Die Wirkung des himmlischen Andante cantabile nach diesem erregten Schluss ist kaum zu beschreiben. Die Streicher setzen die Dämpfer auf, und in den unwirklich verschwimmenden Konturen des con sordino erklingt in der ersten Geige ein ukrainisches Volkslied. Angeblich hat der Komponist diese Volksweise einem Zimmermann abgelauscht, der es bei der Arbeit sang, als Tschaikowsky im ukrainischen Kamjanka den Sommer verbrachte. Der Komponist kannte diese Stadt in der Südukraine unter ihrem russischen Namen „Kamenka“. Heute gilt sie wegen ihrer Bedeutung für die Dichtung und Musik der Romantik als „Weimar der Ukraine“. Tschaikowsky erholte sich dort im Sommer 1870 von den Strapazen einer misslungenen Reise in den Westen, die er nur deshalb unternahm, um einen schwer erkrankten Freund auf diversen Kuren zu begleiten. Erst musste er sich im Taunus „schrecklich langweilen“, dann fuhr er nach Mannheim, um dort den Feierlichkeiten zu Beethovens 100. Geburtstag beizuwohnen, wobei ihn die Missa solemnis tief beeindruckte. In Wiesbaden traf er Nikolai Rubinstein, der im Casino „seinen letzten Rubel verspielte“, bevor die russischen Freunde die Stadt fluchtartig verließen, nachdem Frankreich am 19. Juli 1870 Preußen den Krieg erklärt hatte.
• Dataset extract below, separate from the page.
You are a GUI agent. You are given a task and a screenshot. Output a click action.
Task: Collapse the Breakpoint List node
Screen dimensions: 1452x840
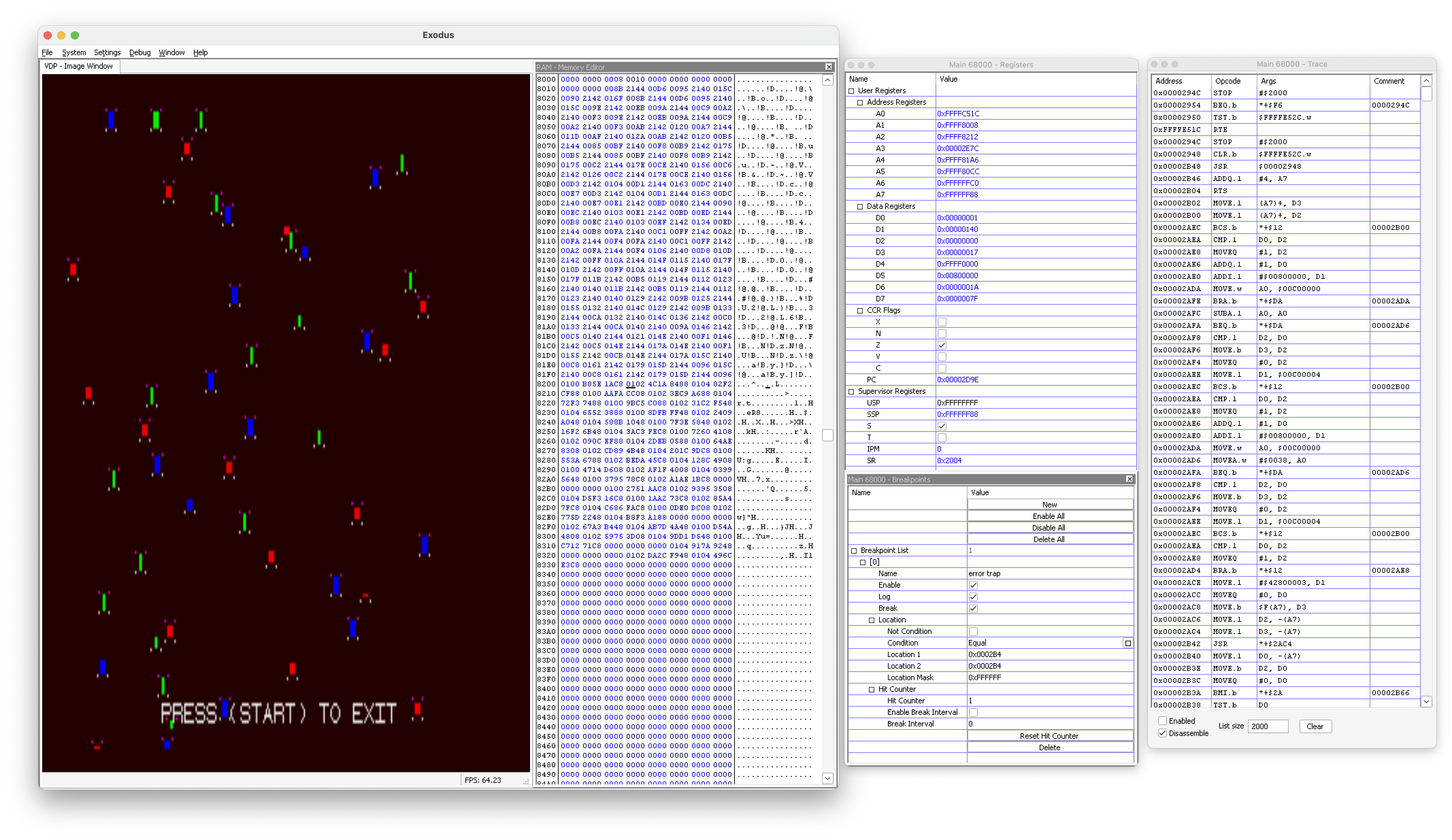point(854,551)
In Interlaken in der Schweiz verbrachten die Freunde sechs weitere Kurwochen, die den Komponisten durch ihre Atmospähre förmlich „vergifteten“. Aufatmen konnte er erst wieder in Kamenka, was der ukrainischen Weise im ersten Streichquartett eine autobiographische Bedeutung verleiht – wie so vieles bei Tschaikowsky. Ganze 49 Takte überspannt der Bogen dieses schönen Volksliedes, dann kündigen leise Synkopen ein neues Thema an: Aus dem Grundton F der Tonart F-Dur wird die Terz von Des-Dur, das Cello setzt mit einem Ostinato im Pizzicato ein, darüber erhebt sich in der ersten Geige piano e molto espressivo ein weiteres, himmlisch schönes Thema. Es wird über weitere 50 Takte ausgesponnen, bis es im Pianissimo verschwindet und wieder dem ukrainischen Volkslied Platz macht. Später kehrt das zweite Thema noch einmal wieder, nun in B-Dur auf der G-Saite der ersten Geige und vom Pizzicato der übrigen Instrumente getragen. Der Satz klingt so aus, als habe Tschaikowsky das Schneegestöber eines Wintertags in Moskau in Töne fassen wollen.
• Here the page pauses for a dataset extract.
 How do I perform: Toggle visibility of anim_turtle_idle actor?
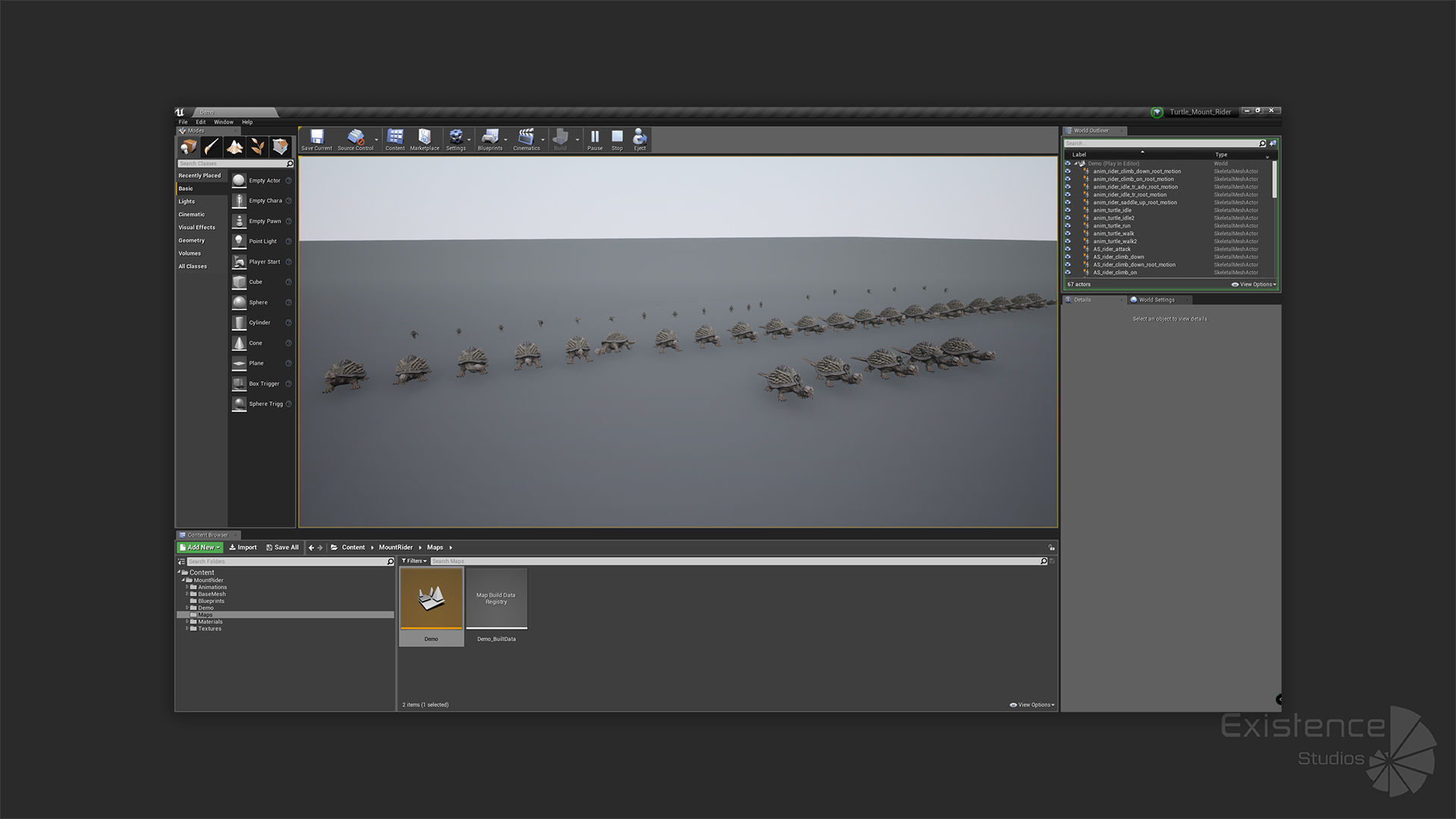click(1068, 210)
Das Scherzo zeugt eher vom Glanz der Moskauer Ballsaison. Wieder sorgen Synkopen im Thema für einen Zug ins Volkstümliche. Der d-Moll-Hauptteil ist ein Allegro non tanto e con fuoco, ein nicht zu schnelles, aber feuriges Allegro. Klangeffekte wie der plötzliche Wechsel zwischen lauten und leisen Staccato-Akkorden, die vielen Doppelgriffe und das lange Decrescendo am Ende erinnern unmittelbar an Ballettmusik. Ob der Bratschist der Uraufführung, Ludwig Minkus, angesichts dieser Töne ahnte, dass ihm in Tschaikowksy alsbald ein Konkurrent im Genre des Balletts erwachsen würde? Das Trio klingt so delikat wie ein Orchestertanz, im markierten Abstrich der Oberstimmen über den Wechselnoten des Cellos, und in der ganz leisen Dynamik, die dolccissimo e cantabilie bis zum ppp zurückgeht.

Das Finale beginnt ebenso geradlinig wie alle Sätze dieses Quartetts: mit dem Haupttema im kompakten vierstimmigen Satz. Anfangs leise und schlicht, wird es bald zu größtem Pathos gesteigert. Danach verflüchtigt sich der Klang in ganz zarten Akkorden, die das Seitenthema heranlocken: ein russisches Volkslied in B-Dur, gespielt von der Viola, das freilich nur Episode bleibt. Durchführung und Reprise beschäftigen sich hauptsächlich mit der fallenden Quart aus dem Hauptthema. Nur ein kurzer, leiser Andante-Einschub vor der Coda erinnert an die verträumte Atmosphäre des Seitenthemas. Danach ist kein Halten mehr: Ein Allegro vivace aus orgiastischen Sechzehnteln bildet den furiosen Schluss.